Reproduce every entry below exactly, minus the pictures.

────────

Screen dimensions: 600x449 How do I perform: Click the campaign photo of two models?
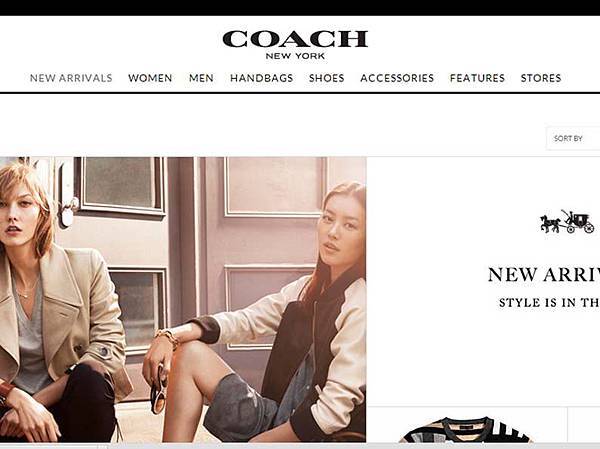coord(183,299)
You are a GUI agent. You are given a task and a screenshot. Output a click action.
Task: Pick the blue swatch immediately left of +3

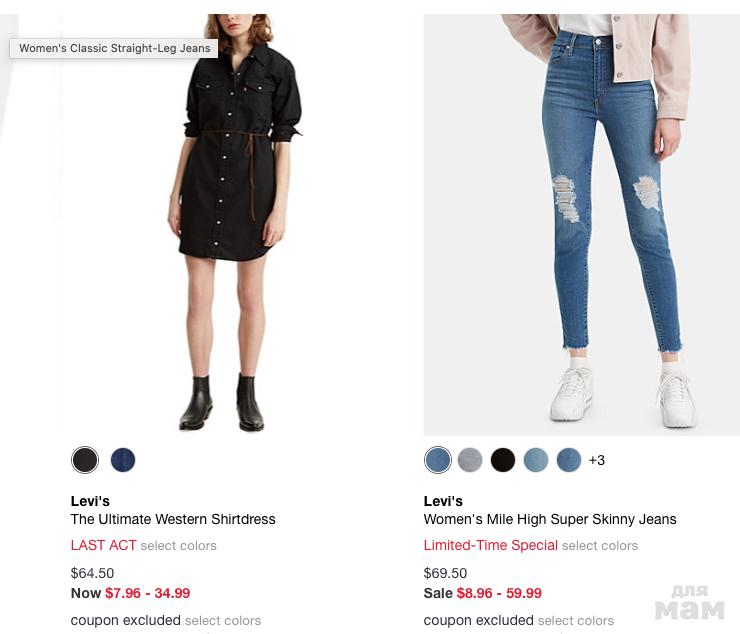pyautogui.click(x=569, y=460)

────────

Solution:
Screen dimensions: 600x449 How do I perform: Click the campaign photo of two models?
coord(183,299)
You are a GUI agent. You are given a task and a screenshot. Output a click action.
Task: Pick the blue swatch immediately left of +3

pyautogui.click(x=569, y=460)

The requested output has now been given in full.